— YOUR TASK —
If pictures appear among the lines below, leave them out while you return exactly the lines from the one with "The width and height of the screenshot is (862, 356)." through the one with "You are a computer-use".

— EXERCISE INPUT —
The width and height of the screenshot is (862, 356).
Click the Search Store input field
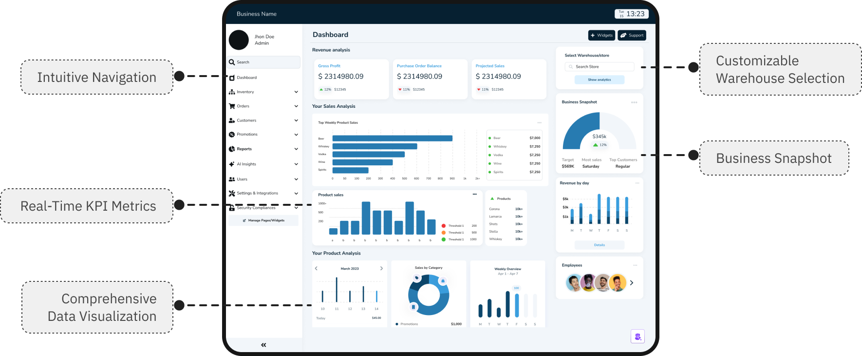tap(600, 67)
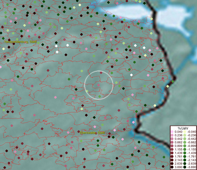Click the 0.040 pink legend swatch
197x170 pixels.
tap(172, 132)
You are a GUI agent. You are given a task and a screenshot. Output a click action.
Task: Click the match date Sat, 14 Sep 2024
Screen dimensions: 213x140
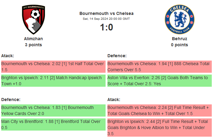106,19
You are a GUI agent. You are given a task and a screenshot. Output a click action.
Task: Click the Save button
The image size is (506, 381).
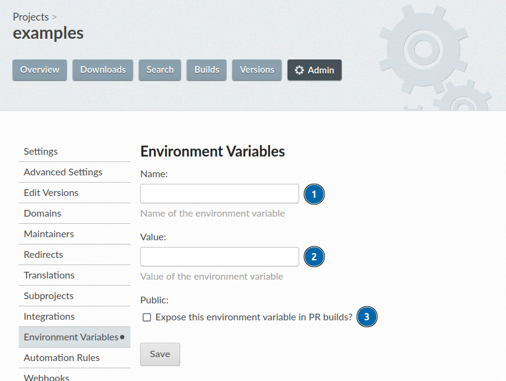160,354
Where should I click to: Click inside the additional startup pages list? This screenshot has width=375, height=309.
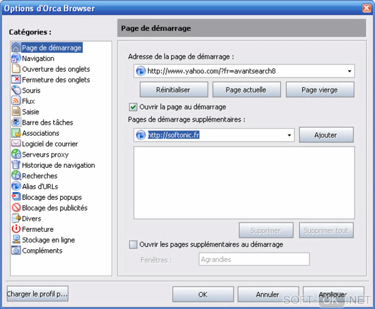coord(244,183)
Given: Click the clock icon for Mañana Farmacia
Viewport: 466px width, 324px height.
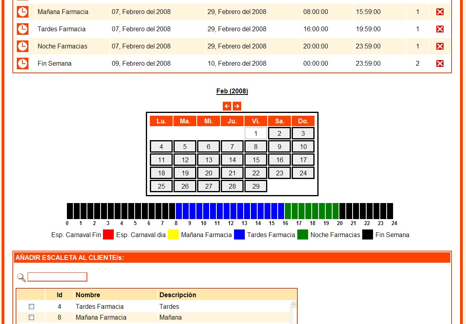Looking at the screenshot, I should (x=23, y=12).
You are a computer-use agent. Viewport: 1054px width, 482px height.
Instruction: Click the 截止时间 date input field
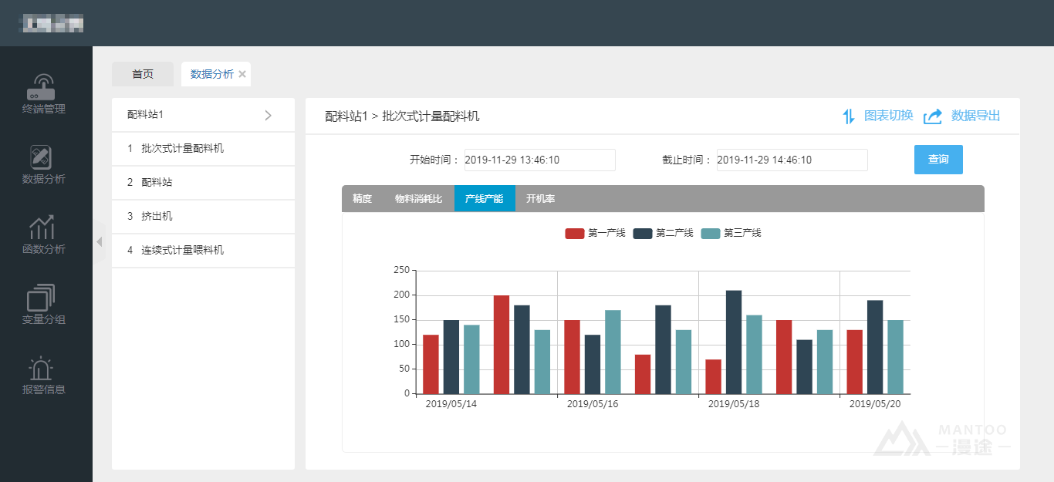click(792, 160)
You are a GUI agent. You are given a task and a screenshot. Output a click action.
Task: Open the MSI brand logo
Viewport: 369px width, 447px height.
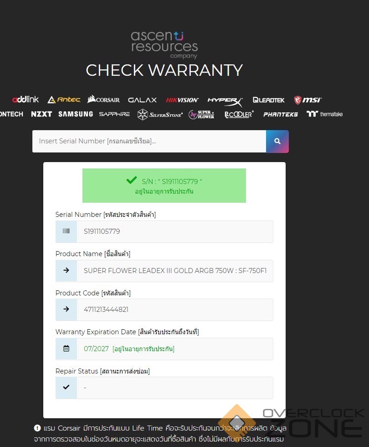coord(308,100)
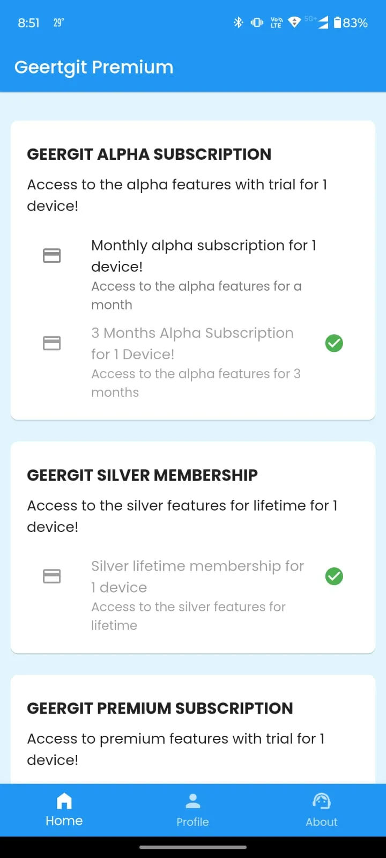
==
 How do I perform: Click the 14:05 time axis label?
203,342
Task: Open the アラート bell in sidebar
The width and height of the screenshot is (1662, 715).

— OUTPUT OF THE EXERCISE —
The width and height of the screenshot is (862, 356).
Click the Search Store input field
tap(600, 67)
Click the 0.040 pink legend swatch
197x170 pixels.
tap(172, 132)
You are a GUI agent. You are given a task and a screenshot. Output a click action.
Task: Click the match date Sat, 14 Sep 2024
Screen dimensions: 213x140
106,19
You are a GUI agent. You are given a task and a screenshot. Output a click action.
Task: Click the Save button
The image size is (506, 381).
160,354
Where should I click to: Click inside the additional startup pages list? This screenshot has width=375, height=309.
coord(244,183)
Given: Click the clock icon for Mañana Farmacia
Viewport: 466px width, 324px height.
Looking at the screenshot, I should (x=23, y=12).
You are a computer-use agent. Viewport: 1054px width, 482px height.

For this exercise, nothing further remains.